Em primeiro lugar, não nos afeta diretamente.

Olhe para o seu umbiguinho nesse exato momento e me diga se o dinheiro que vem de bingos clandestinos está fazendo cócegas nele. Não somos Beto Jamaica nem Compadre Washington (a menos que um de vocês dois esteja lendo esse texto agora), mas adoramos mesmo é um umbiguinho. Nesse caso, o nosso mesmo e tudo que está ao redor dele. Esquecemos com mais facilidade de coisas que não o colocam em risco e tudo que não é arriscado pode ser ignorado mole, mole.
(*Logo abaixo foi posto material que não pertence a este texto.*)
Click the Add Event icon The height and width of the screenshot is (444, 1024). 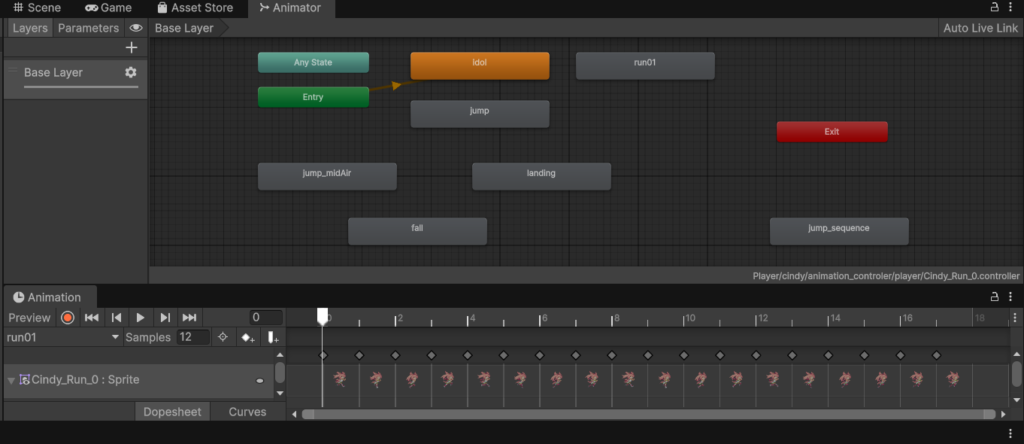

Em segundo lugar, não estamos a fim.

A verdade é que o mundo é um lugar escroto, sempre foi. Parte dessa sujeirada toda a gente simplesmente aceita ou finge que não vê. É claro que temos um círculo de influência pequeno – não dá pra salvar a Terra Média todo dia e existe um limite de verdades que podemos suportar -, mas eu olho bem torto pra quem acredita nas versões oficiais de todas as coisas.

Falsa ingenuidade é igual se fingir de morto; qualquer cachorro é capaz de fazer.

Será? Se você mente pra tia no Natal sobre as namoradas, imagina o que pagam pra te falar sobre o tráfico de drogas por aí? Droga dá dinheiro, minha gente. Dinheiro dá poder e manda quem tem poder. Não vamos fingir que dando tiro em traficante na favela isso vai mudar, porque quem manda no bagulho tá bem longe do morro. Essa é só mais uma história mal contada que a gente comprou.

E em 2013? Você acreditou naquele jornal que apontou quem era vândalo nas manifestações porque é muito melhor fingir um mundo onde a mídia não mente (seja por interesse, seja por ser medrosa igual a você) e onde um Estado não coloca civis contra civis só pra que não estraguem o bundalelê que rola com o seu dinheiro.

Eu também não sei te dizer se o meu celular ou o açúcar que tá dando formiga ali na pia foram produzidos em condições mínimas ambientais e de trabalho. Eu não sei dizer se o mijo que eu dei no banheiro vai pro céu dos mijos descansar em paz. Eu quero acreditar que o emissário submarino funciona e que ele não volta pra mim no arpoador e nem pra você quando está lá, mesmo eu me considerando relativamente consciente. Você entende?

A justiça não é a lei da natureza, é uma invenção dos homens.

Os problemas do mundo são como louça suja: não importa de quem seja, alguém tem que lavar ou a parada vai ficar lá dando mosca. O mais importante de tudo é ter consciência de que as vezes não olhamos pra pia porque não queremos ou damos uma olhadinha “fake” só pra não ficar feio, e não porque somos nobres. Isso é tão natural quanto cruel. Se um dia a humanidade for mais legal do que somos, tenho certeza de que o primeiro passo terá sido encarar essa realidade, sem desculpinha. Somos Deus e o Diabo na Terra do Sol.